Task statement: It would help if you retyped the data exactly, leaving out the pictures.

Data extracted from a collection:

----------------

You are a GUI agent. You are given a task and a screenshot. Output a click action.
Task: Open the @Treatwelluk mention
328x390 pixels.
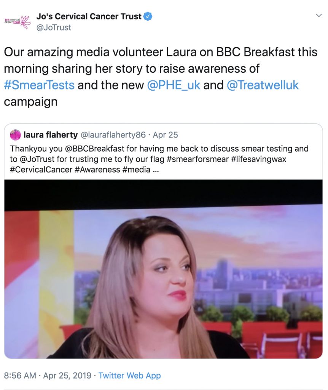click(x=263, y=85)
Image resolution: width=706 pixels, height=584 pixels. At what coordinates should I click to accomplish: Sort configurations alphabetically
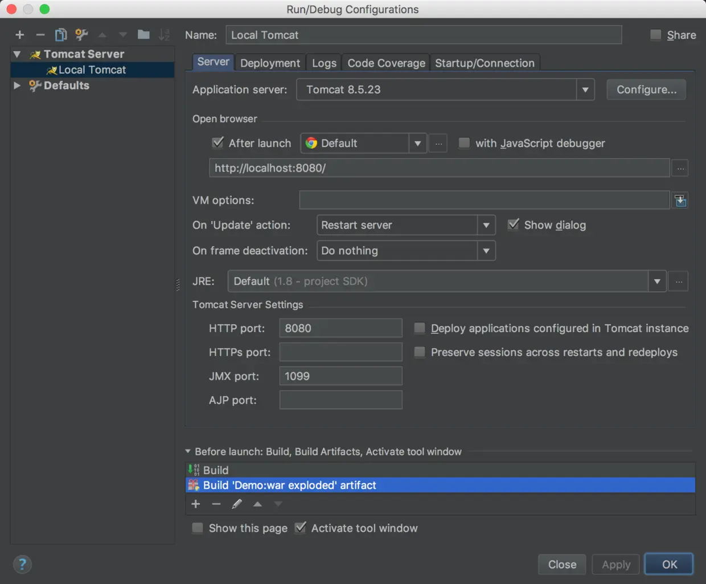click(164, 35)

----------------

Answer section:
You are a GUI agent. You are given a task and a screenshot. Output a click action.
Task: Open the @Treatwelluk mention
328x390 pixels.
click(x=263, y=85)
Image resolution: width=706 pixels, height=584 pixels. At what coordinates should I click to accomplish: Sort configurations alphabetically
click(164, 35)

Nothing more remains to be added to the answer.